> **What is being asked**
From the first line through the one containing "You are a computer-use agent. Viewport: 1464px", restate the listing word for word, and give no other lines.

> **Records shown**
= = = =

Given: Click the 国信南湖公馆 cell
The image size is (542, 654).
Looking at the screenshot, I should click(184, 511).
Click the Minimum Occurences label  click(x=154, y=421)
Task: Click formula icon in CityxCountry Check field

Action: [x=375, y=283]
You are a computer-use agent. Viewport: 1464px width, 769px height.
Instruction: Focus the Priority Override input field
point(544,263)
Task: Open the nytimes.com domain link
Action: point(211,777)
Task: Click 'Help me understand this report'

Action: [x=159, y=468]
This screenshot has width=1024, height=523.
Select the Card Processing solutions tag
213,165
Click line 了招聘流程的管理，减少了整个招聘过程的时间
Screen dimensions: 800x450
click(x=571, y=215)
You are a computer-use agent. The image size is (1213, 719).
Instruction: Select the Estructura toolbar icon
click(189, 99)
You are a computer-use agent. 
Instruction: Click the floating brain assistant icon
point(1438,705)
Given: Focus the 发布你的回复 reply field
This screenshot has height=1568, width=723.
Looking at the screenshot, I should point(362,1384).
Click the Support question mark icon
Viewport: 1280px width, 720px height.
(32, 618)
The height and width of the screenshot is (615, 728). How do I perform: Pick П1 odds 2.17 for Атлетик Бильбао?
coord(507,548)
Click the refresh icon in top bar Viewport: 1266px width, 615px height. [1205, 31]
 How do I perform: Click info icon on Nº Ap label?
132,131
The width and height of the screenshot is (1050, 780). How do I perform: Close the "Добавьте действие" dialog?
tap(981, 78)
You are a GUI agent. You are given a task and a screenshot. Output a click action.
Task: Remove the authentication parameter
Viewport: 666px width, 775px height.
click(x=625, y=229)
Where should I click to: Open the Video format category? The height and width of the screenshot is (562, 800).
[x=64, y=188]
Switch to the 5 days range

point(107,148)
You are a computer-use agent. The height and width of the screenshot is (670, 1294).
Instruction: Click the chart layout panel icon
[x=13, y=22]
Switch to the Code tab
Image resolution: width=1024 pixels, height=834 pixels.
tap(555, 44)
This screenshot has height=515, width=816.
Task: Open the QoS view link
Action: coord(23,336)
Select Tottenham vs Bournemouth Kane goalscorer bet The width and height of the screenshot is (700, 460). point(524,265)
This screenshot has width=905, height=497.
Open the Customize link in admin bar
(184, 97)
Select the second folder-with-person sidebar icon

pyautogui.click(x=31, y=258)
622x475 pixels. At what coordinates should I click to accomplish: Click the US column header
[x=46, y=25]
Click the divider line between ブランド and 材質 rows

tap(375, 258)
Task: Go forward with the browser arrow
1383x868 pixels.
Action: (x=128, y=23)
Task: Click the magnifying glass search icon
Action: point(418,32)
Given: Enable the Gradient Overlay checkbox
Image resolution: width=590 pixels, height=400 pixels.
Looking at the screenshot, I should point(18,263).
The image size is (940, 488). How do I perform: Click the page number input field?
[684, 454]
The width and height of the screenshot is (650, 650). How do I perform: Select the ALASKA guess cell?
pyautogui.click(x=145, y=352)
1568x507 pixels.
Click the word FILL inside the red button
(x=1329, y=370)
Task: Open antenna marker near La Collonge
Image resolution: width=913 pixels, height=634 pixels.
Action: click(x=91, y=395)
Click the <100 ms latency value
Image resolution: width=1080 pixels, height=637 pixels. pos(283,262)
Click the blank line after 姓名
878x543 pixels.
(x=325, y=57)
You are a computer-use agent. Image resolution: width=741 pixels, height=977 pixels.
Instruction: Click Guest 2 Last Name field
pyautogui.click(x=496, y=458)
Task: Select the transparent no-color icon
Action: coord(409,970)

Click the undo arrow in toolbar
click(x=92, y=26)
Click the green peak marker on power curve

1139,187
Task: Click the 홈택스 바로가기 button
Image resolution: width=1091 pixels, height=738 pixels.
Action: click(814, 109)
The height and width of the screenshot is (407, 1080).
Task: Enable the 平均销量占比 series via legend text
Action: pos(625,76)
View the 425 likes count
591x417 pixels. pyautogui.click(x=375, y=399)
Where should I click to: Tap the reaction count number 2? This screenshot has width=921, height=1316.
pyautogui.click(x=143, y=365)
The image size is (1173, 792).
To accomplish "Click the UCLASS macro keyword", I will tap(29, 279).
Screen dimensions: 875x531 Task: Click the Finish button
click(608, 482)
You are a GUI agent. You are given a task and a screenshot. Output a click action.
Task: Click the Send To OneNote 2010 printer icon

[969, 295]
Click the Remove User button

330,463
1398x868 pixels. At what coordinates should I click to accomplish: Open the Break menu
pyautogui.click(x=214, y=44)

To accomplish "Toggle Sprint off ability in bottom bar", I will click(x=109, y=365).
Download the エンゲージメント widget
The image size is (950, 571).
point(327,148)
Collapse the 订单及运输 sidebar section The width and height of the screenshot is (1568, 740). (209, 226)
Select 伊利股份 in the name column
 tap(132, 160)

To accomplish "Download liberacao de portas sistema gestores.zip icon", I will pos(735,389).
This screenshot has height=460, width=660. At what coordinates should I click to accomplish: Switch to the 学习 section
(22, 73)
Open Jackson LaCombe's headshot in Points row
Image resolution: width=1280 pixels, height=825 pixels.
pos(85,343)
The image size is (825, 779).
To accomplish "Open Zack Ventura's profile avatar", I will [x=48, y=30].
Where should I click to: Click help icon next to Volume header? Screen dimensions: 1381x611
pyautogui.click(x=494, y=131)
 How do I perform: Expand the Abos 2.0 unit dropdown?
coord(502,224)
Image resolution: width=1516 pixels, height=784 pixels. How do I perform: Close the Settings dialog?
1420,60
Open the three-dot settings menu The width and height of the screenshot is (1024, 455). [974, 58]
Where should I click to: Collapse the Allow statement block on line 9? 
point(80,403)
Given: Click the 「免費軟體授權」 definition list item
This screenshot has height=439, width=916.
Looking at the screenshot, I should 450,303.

= = = =

> **Result for this task**
Given: Click the 国信南湖公馆 cell
The image size is (542, 654).
Looking at the screenshot, I should click(184, 511).
Click the Minimum Occurences label  click(x=154, y=421)
Task: Click formula icon in CityxCountry Check field

Action: [x=375, y=283]
You are a computer-use agent. Viewport: 1464px width, 769px height.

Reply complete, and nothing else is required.